No sabe si irse a dormir o prepararse algo para relajar el estómago, al final, en contra de la costumbre y preocupado por su cuerpo, decide dirigirse a la cocina para prepararse un té de manzanilla. Sirve el agua en su taza y conecta el microondas pero al pensarlo mejor, decide vaciar el agua en el pocillo y calentarla a fuego lento en la estufa. Mientras toma el té y observa por la ventana, un peculiar brillo en el cielo le sorprende a través de las cortinas. Decidido a descubrir lo que es, se levanta con su taza de té y camina hacia la ventana. Una vez de frente, recorre la cortina y observa una minúscula y apenas perceptible lluvia de estrellas.

En un actuar desesperado, su cuerpo se adelante y pide un deseo. Seguramente Juan hubiese pedido un aumento, una promoción, un coche o inclusive, que el malestar estomacal desapareciera, pero gracias al cielo, su cuerpo se le ha adelantado.

Vivir, vivir es lo que pide su cuerpo.
Al despertar, Juan Pérez se ha dado cuenta que se ha quedado dormido, va tarde ya por diez minutos que, bien sabe, significan veinte en su hora de llegada. Todo es exponencial en la gran ciudad.

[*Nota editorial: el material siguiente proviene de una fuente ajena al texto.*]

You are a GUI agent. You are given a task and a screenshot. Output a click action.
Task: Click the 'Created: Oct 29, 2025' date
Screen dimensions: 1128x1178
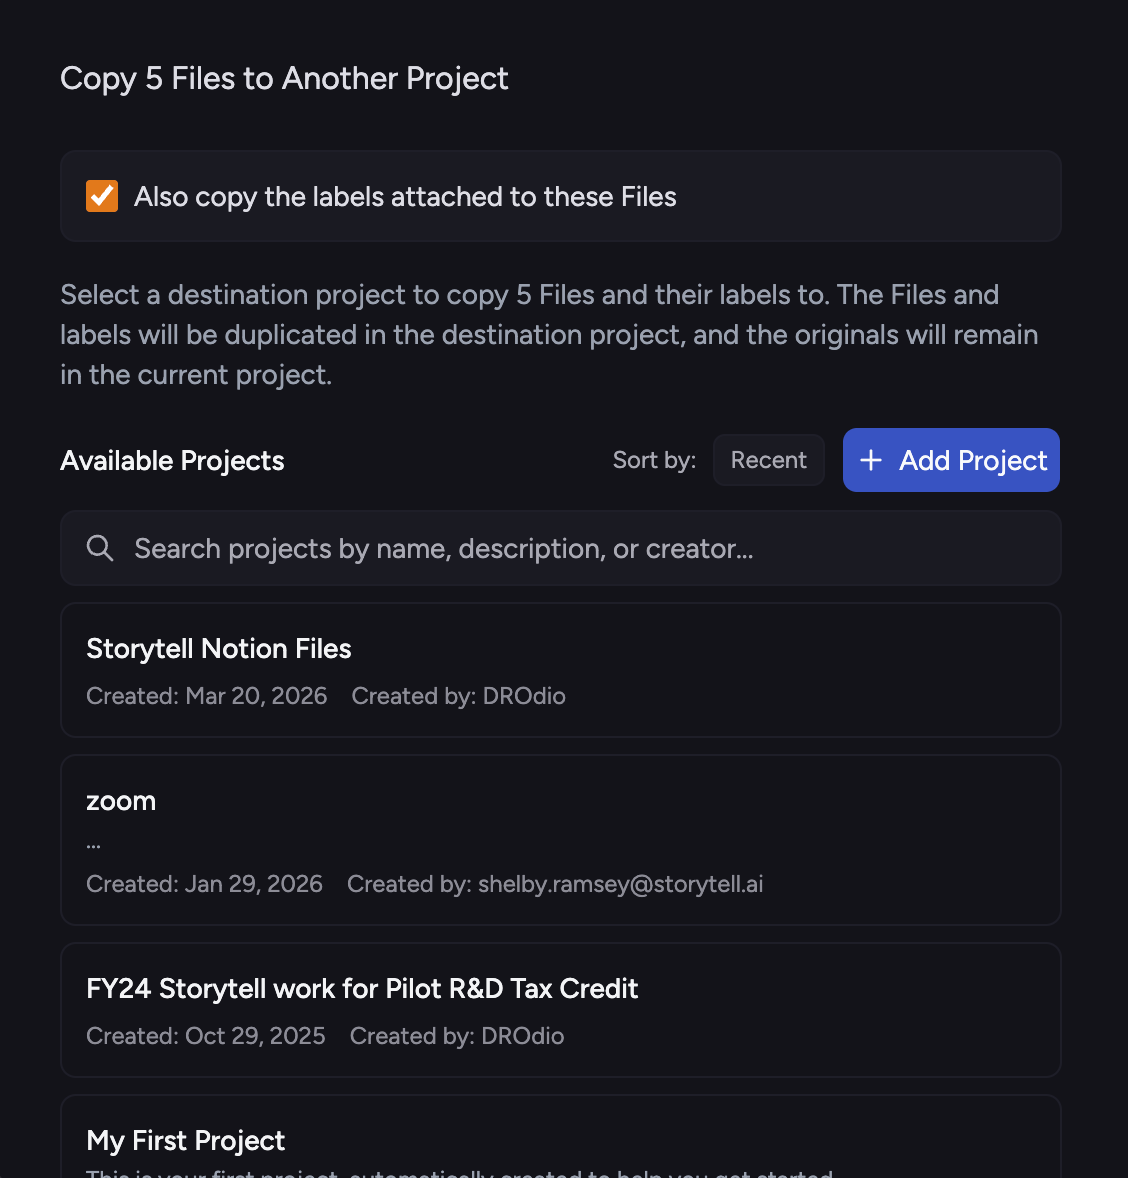[x=206, y=1036]
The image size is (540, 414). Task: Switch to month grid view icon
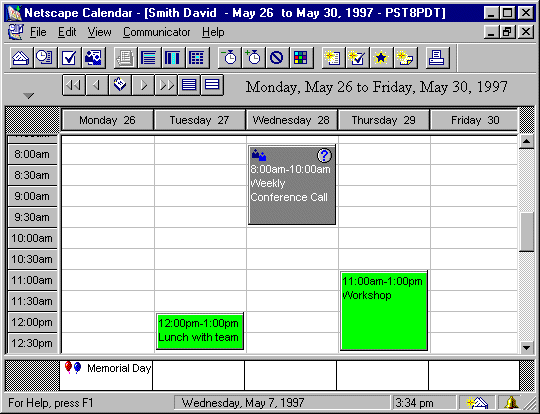point(197,58)
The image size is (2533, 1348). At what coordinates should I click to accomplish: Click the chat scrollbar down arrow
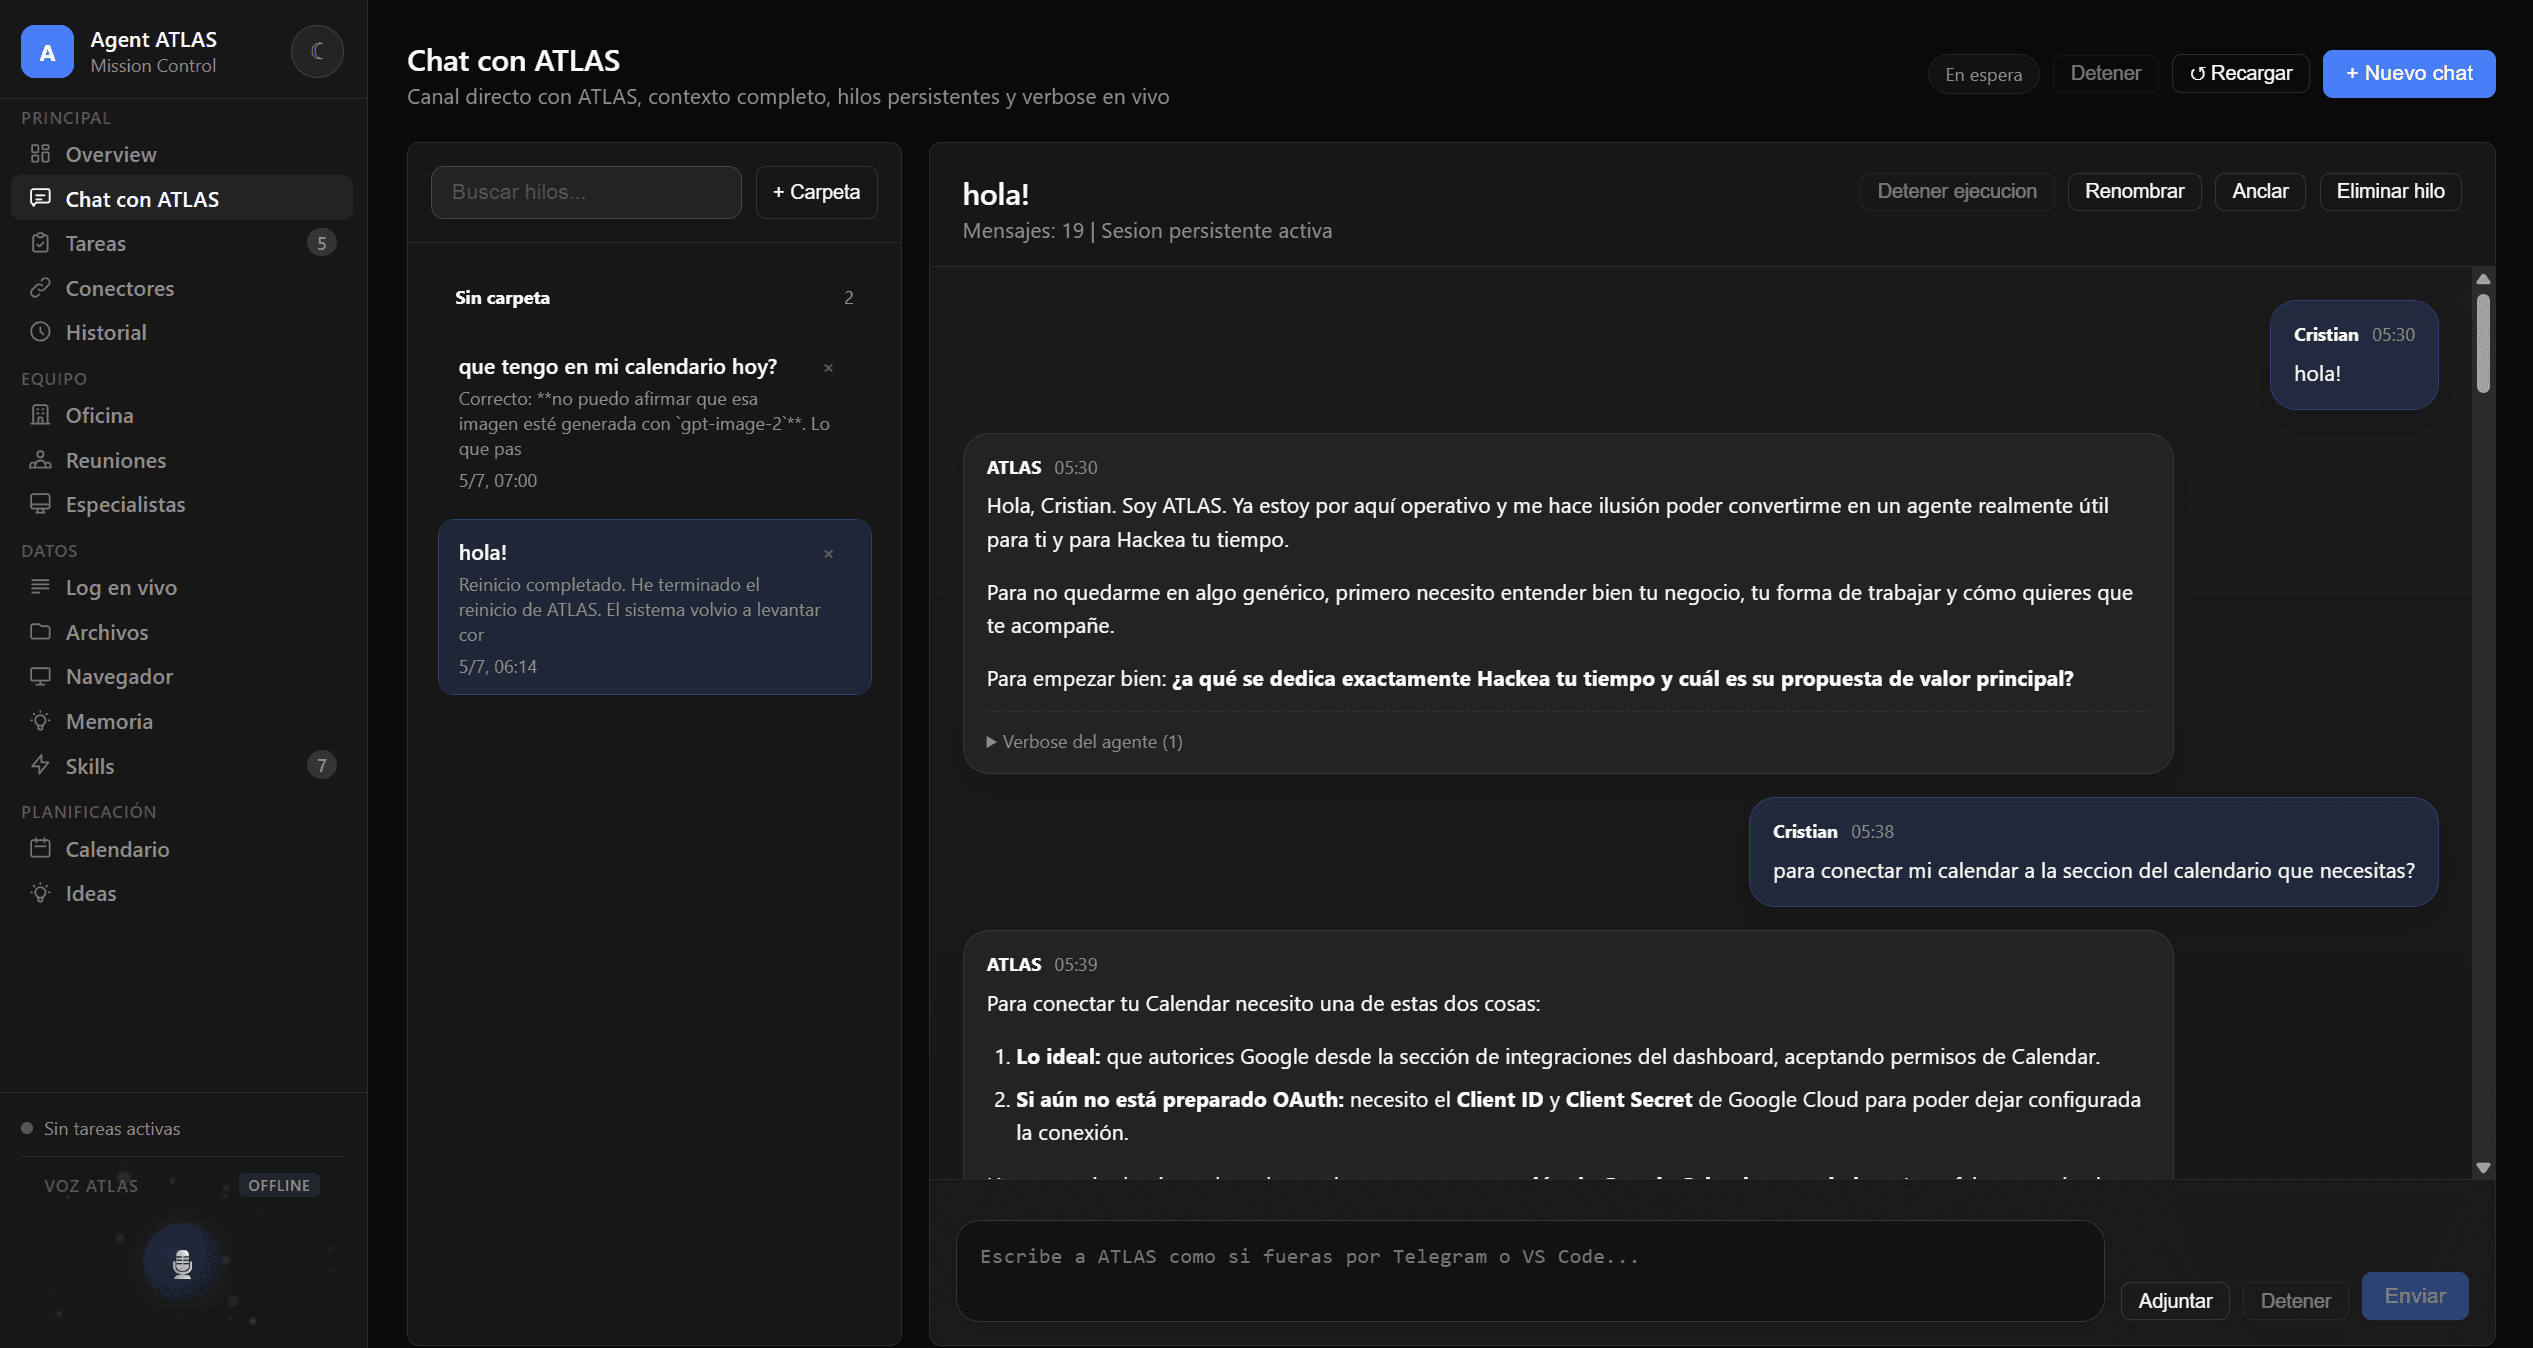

Se baña como puede, toma su desayuno con una rapidez impresionante y sale corriendo hacia el camión.
Al subir, se da cuenta que va más lleno, hay más gente y no puede sentarse recargado en la típica ventana, sino que le queda estar en medio de todo el mundo de gente que entra en un microbús del transporte público. Tarda más en llegar y corre esquivando gente entre la gente para poder abordar un vagón del metro a tiempo. Se escucha el pitido de las puertas mientras baja las escalaras pero para cuando se encuentra en el andén, el metro se ha ido. Desesperado, Juan Pérez mira al reloj y se da cuenta que ya es su hora de entrada. Su perfecto e inservible record de entradas en hora se iba a ver mellado el día de hoy. Pero cuando todo parece perdido, todo se vuelve peor.

El metro siguiente tarda, la gente sigue bajando; ya casi no se puede pasar cuando  la luz de “salida siguiente” se prende en uno de los andenes y el metro comienza a hacer su entrada triunfal. La gente se acumula en las puertas y cuando estas abren, se vuelve una lucha de supervivencia.Y en ese momento, mi querido Juan Pérez, te das cuenta que la vida que estás viviendo es una mierda, no vives amigo, sino que sobrevives. Sufres el viaje de quien sabe cuántas estaciones hasta que por fin llegas a la que será tu salida de aquel infierno. Sales entre empujones pero por fin logras respirar aire fresco. Tu cuerpo te pide un poco de descanso, no corras, espera, reposa, grita desde tu interior.

Y aquí, Juan, aquí es donde todo debe cambiar.

Cuando recuperas la postura, ambos trenes no se encuentran y tienes vista libre hacia el otro lado del andén. 

Y ahí es cuando la ves.

¿Qué harás Juan Pérez, seguir corriendo a sobrevivir o, aunque sea tarde, llegar a la vida a vivir?





La vida a través de las ventanas del transporte público es realmente desalentadora, sino te fijas en lo que ves y solamente miras por mirar.